Excerpted passage
Even as the world continues to grapple with the ebbs and flows of the pandemic, Xue said governments and employers across the world will need to consider greater flexibility for mothers, and especially single mothers, during the pandemic.
Mental Health Crisis

Xue’s research sheds light on the stressors women are currently facing at home due to Covid-19, which is leading to a steep decline in their mental health.
Approximately 49% of women with children noted anxiety and/or depression, compared to 40% of men with children, according to a separate KFF report published earlier this year. Additionally, more than 25% of women are considering leaving their job or reducing hours, citing burnout and household responsibilities.
“I am seeing an increase in women starting therapy,” Lisa Brateman, LCSW, a New York City-area psychotherapist, told The Whipp. “The age-old cycle of women taking care of the kids and caring for elderly adults falls onto the shoulders of women. Although this isn't new, the additional anxiety and stress has taken a physical and emotional toll, as well as protecting yourself and family members from getting Covid-19.”
Brateman suggested various coping mechanisms to protect mental health including helping other women with childcare and homeschooling, and asking the men in their lives to “step up.”
“Women need to ask for help in today's climate and not take on the attitude that they are less than for needing help,” Brateman said. “We can't do it all, nor should we think we are failing when we can't. This year is the ultimate exception of doing things differently. The old prototype of how we got things done before doesn't exist in this environment. Perhaps this pandemic will help women move the needle in how women get the assistance needed.”
The Shecession

The unbalanced financial impact of the Covid-19 pandemic, resulting from job losses and increased household duties for women, led economists to dub the current economic climate a “shecession” or “pink-collar recession.” By comparison, the recession in the late aughts was termed “mancession” because men lost more jobs.
A majority of the job losses during Covid-19 occurred in sectors where women tend to dominate, including leisure and hospitality, service, health services and education, according to C. Nicole Mason, PhD, president and CEO of the Institute for Women’s Policy Research.

Tasks and exercises
- A) Translate this sentence from the passage on women and the pandemic into Spanish: "By comparison, the recession in the late aughts was termed “mancession” because men lost more jobs."
- B) Pick up the passage on women and the pandemic after its final sentence and carry it forward.
The entries play no part in the work on this passage.

Material shown
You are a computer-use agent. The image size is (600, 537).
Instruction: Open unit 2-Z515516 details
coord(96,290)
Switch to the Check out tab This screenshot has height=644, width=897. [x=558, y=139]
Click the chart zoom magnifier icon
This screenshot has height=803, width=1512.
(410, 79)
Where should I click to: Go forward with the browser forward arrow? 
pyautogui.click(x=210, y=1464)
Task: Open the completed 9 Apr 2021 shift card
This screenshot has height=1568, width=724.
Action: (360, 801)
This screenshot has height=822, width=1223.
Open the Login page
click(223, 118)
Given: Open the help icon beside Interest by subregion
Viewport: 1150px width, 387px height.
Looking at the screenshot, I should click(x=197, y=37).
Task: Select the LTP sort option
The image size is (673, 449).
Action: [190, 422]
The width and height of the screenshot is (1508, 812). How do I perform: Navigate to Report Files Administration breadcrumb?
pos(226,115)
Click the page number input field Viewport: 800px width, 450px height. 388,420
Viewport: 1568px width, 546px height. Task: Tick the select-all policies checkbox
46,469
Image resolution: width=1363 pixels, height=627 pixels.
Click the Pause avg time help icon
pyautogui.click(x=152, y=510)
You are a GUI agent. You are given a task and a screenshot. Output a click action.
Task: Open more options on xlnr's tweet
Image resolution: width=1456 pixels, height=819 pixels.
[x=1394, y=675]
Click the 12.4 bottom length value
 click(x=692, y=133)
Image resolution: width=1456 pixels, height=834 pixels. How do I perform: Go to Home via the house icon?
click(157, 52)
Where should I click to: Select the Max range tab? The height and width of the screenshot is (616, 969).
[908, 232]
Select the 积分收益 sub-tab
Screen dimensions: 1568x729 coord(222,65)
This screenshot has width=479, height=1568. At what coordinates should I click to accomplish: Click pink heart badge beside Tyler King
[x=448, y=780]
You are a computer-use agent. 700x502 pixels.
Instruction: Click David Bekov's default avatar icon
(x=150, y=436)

Results for each task
- A) En comparación, la recesión de finales de la década de 2000 se denominó «mancession» porque los hombres perdieron más empleos.

- B)
“At the beginning of 2020, we were celebrating the fact women constituted more than 50% of the workforce,” Mason told The Whipp. “The pandemic has all but wiped-out those gains. We are now at 1980s level in terms of workforce participation among women.”
Women have lost more than 5.3 million net jobs and represent 54% of overall net job losses, according to a report filed earlier this year from the National Women’s Law Center. Moreover, the labor participation rate, or the percent of women currently employed or looking for employment is 57%––a record low that hasn’t been seen since 1988. More than 2.3 million women left the labor force since the start of the pandemic, with no indication as to whether they will return, the report also noted. By comparison, only 1.8 million men left the labor force since the start of the pandemic.
Looking toward the future
There is good news, though. Women will receive some relief in President Biden’s American Rescue Plan, which provides immediate financial assistance to most families. In addition to $1,400 in relief for individuals and an increased child tax credit of up to $3,600 per child over several payments, the plan also allotts $39 billion for childcare to help working families.
However, to give women a fighting chance to recoup from the losses they faced in the workplace, more education and training opportunities for women are necessary, Mason told The Whipp. Changes in caregiving responsibilities are likely to be a rising issue as women do face an unbalanced workload at home, contributing to a decline in mental health.
“For us to get on a sustainable path to recovery, we must get the pandemic under control, schools and daycares re-opened, and ensure that women can re-enter the workforce,” Mason told The Whipp.